With a new political cycle about to begin, many analysts question how long the period of economic stability in Portugal will last after Sunday's elections.
In the international press, Portugal is generally described as a success story in the eurozone after taking deep austerity measures to recover from the sovereign debt crisis, with above-average growth rates recorded over the past two years. However, its recent economic conquest is largely due to high levels of exports, which may change due to the high rates imposed by the US on the European Union this week.
CNBC made an analysis of economic growth in Portugal, two days before the Portuguese went to the polls. Ana Andrade, Economist Intelligence Unit analyst, was one of the interviewees on this analysis and said that “Portugal is more exposed [ao comércio global] than before the crisis. The share of exports has increased. Portugal is [agora] more integrated into the global trading system, ”he said.
In 2010, a year before applying for financial assistance from the International Monetary Fund (IMF) and the EU, Portugal, it exported around 37.3 billion euros. Since then, exports have increased almost every year, reaching about 58 billion euros in 2018, according to preliminary data. Portuguese exports accounted for more than 40% of the country's growth rate in 2018, compared with almost 30% in 2010, according to CNBC.

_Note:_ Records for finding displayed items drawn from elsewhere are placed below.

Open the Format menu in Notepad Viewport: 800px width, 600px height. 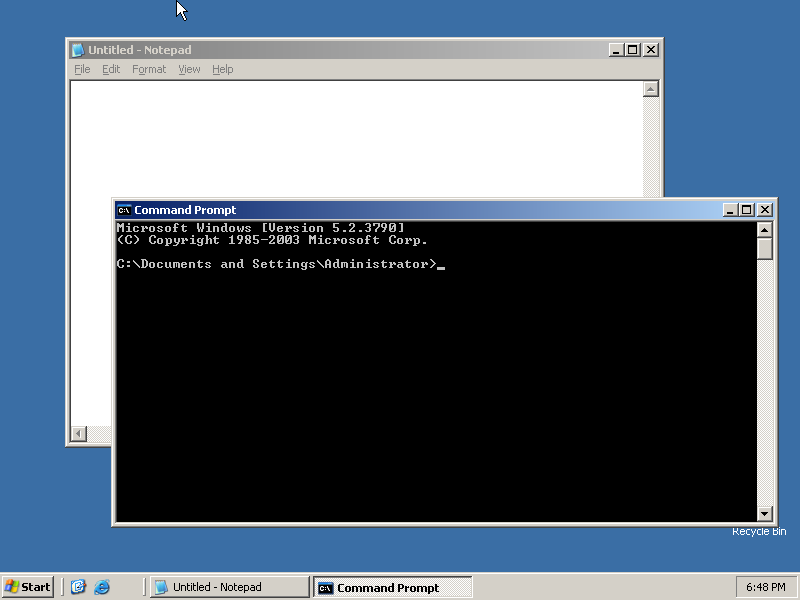(x=149, y=69)
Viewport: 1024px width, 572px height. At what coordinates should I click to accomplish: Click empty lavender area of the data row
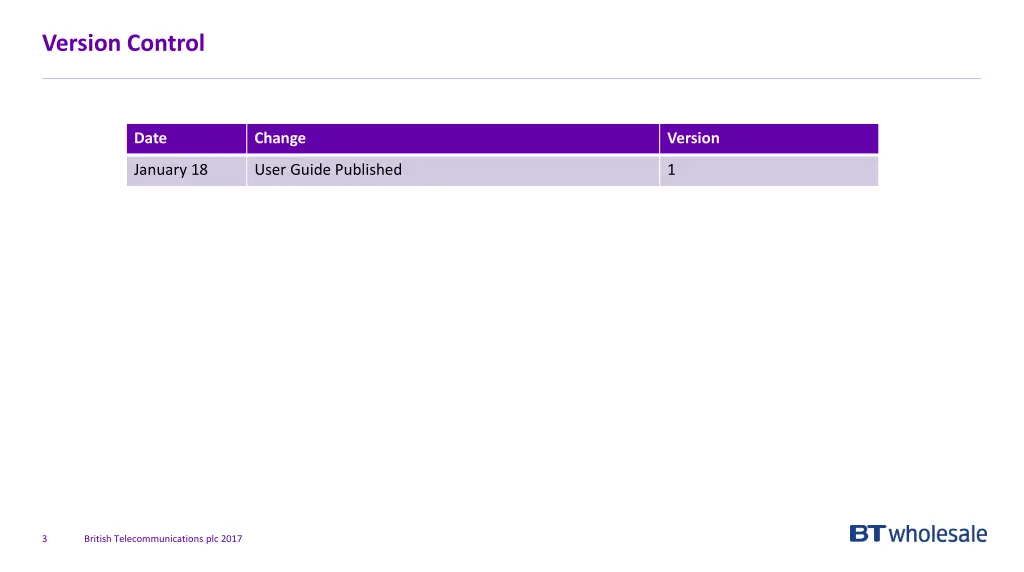pyautogui.click(x=530, y=170)
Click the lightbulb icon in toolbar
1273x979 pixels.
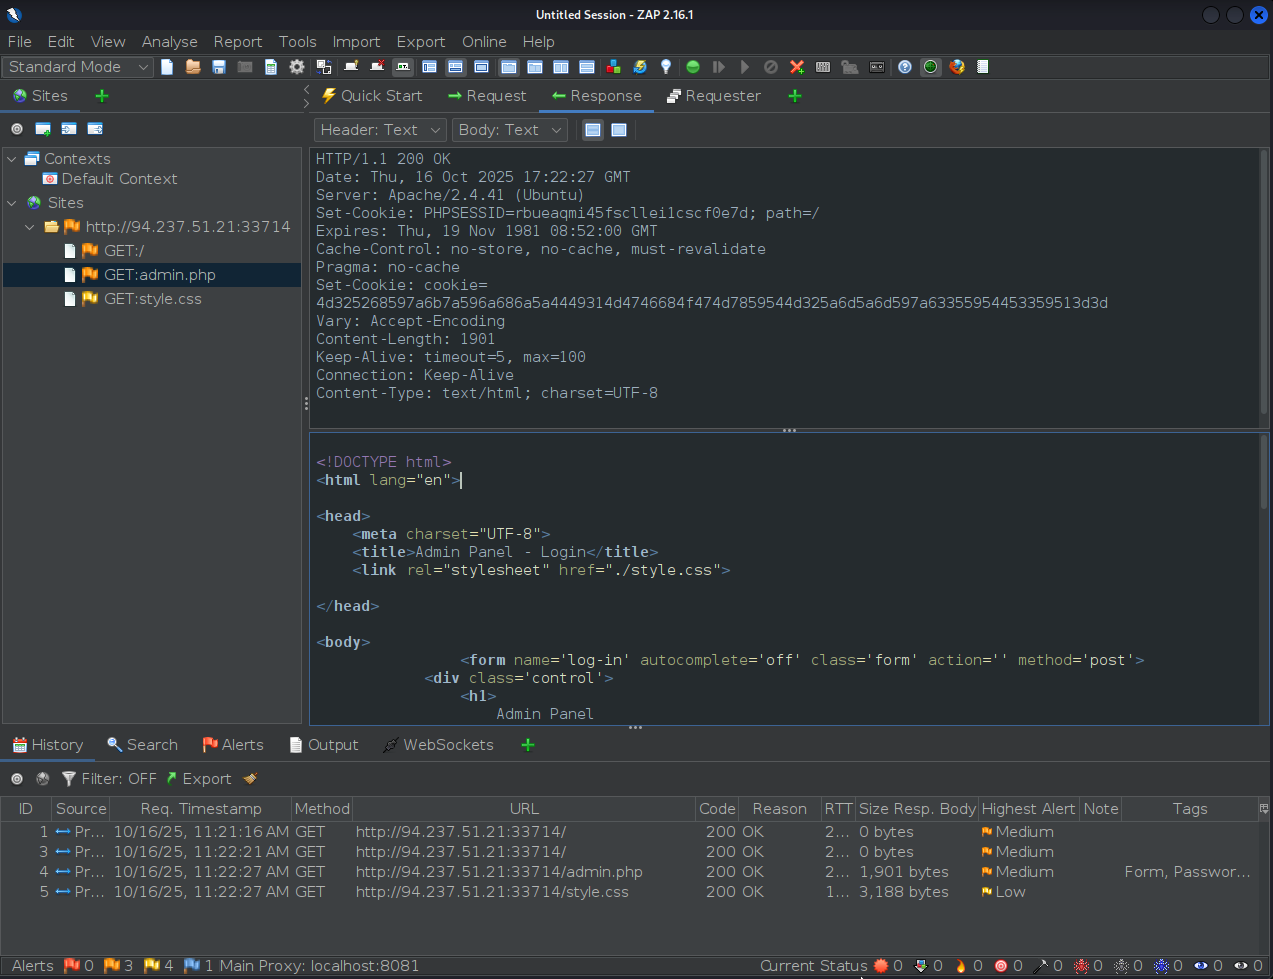tap(666, 67)
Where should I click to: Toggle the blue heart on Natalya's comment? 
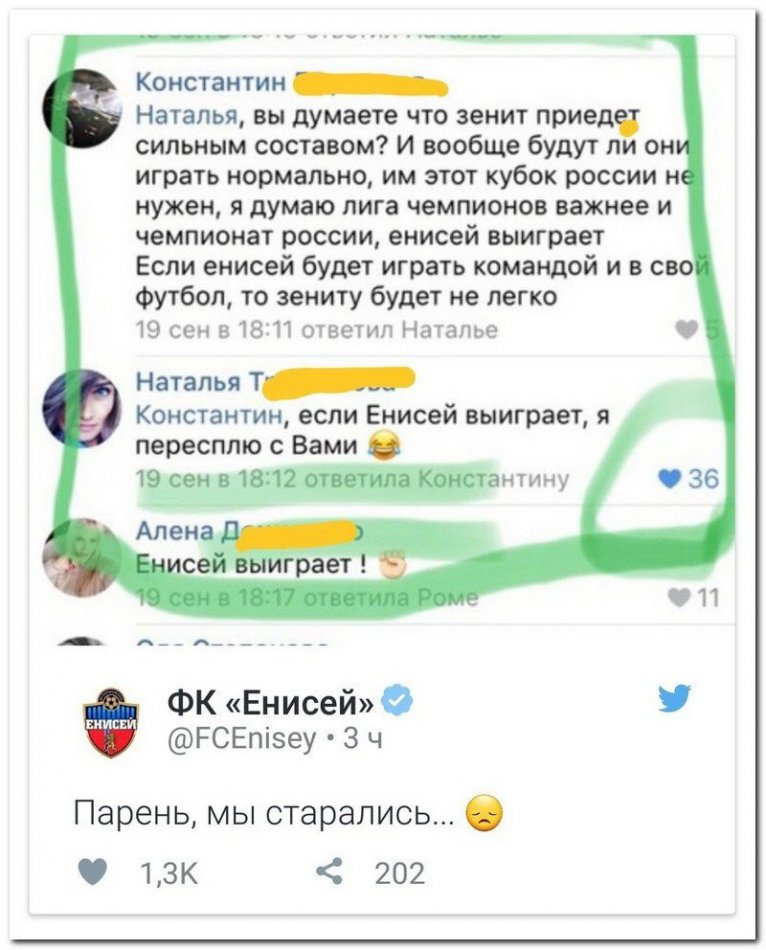[670, 479]
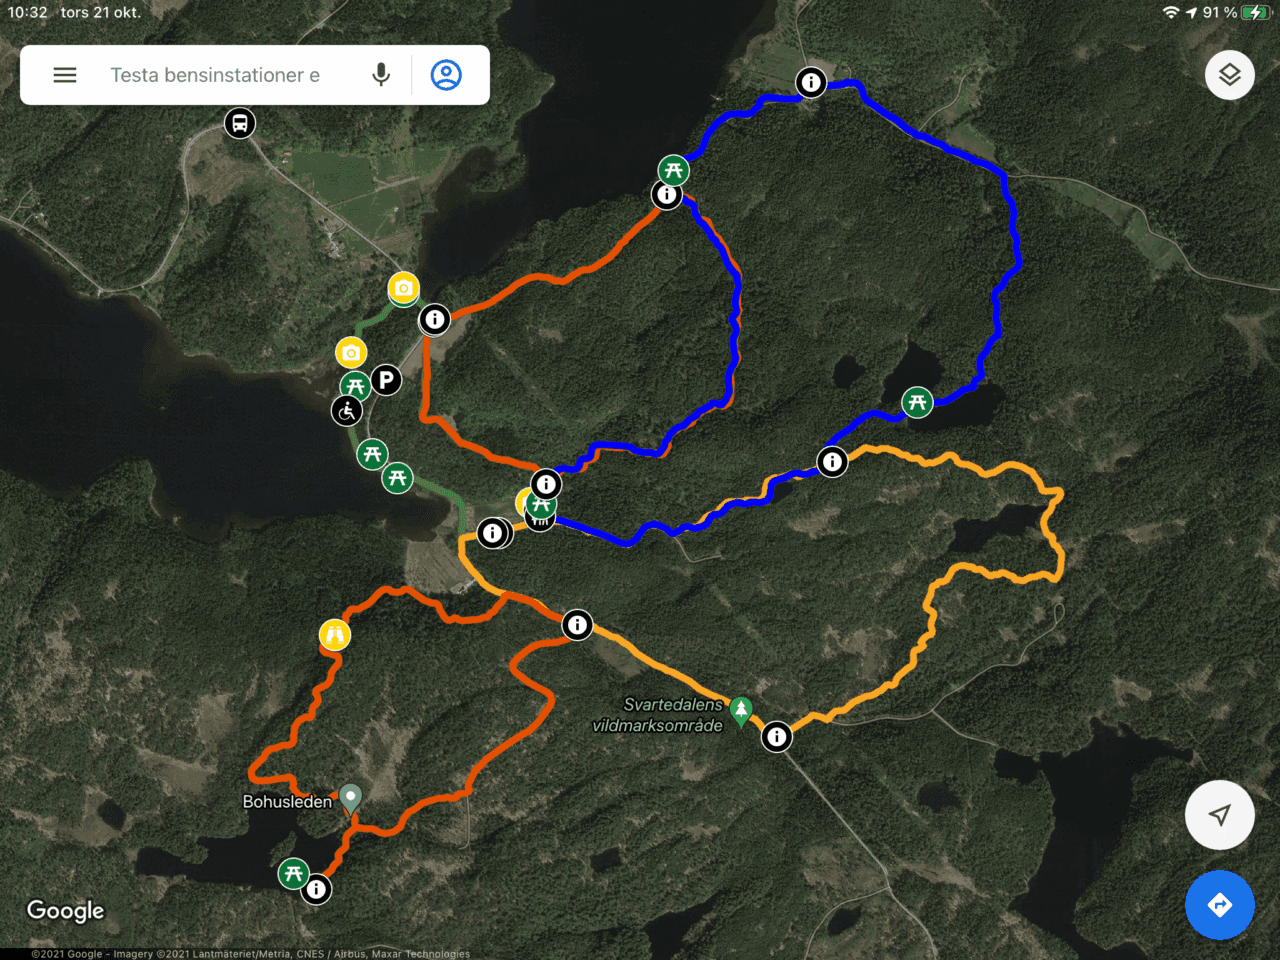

"While the Portuguese economy is projected to grow faster than the eurozone, a stronger than expected global and European recession will expose the persistent underlying macroeconomic imbalances," said Michiel van der Veen, economist at RaboResearch. Forecasts point to a growth rate of 1.7% in 2019 and 1.2% in 2020, as Portugal grew 2.8% in 2017 and 2.1% in 2018.
Sunday elections may change stability scenario
On Sunday the Portuguese are called to the polls to vote for the next government and prime minister. Surveys indicate unequivocally that António Costa's PS will be reelected, but the real question is whether reelection will be with an absolute majority or not.
"It will depend on the type of government that is formed, but I would expect a substantial degree of political continuity in the absence of economic shocks," Antonio Barroso, director of the Teneo research firm, told CNBC when asked what influence PS might have on growth. economic.
“Antonio Costa, the socialist leader and current prime minister, has promised to continue reducing the country's public debt. It grew substantially after the debt crisis, which peaked at 130% of GDP (gross domestic product) in 2014, ”says CNBC. "Costa's program says the goal is to bring the current 120 percent of debt to GDP closer to 100 percent of GDP by the end of the next term in 2023."
"To meet fiscal targets, Costa will depend on continued economic growth," van der Veen of RaboResearch told the news site. "However, economic growth may have difficulty keeping pace as the US-China trade war is in full swing and the euro area economy slows down," he explained.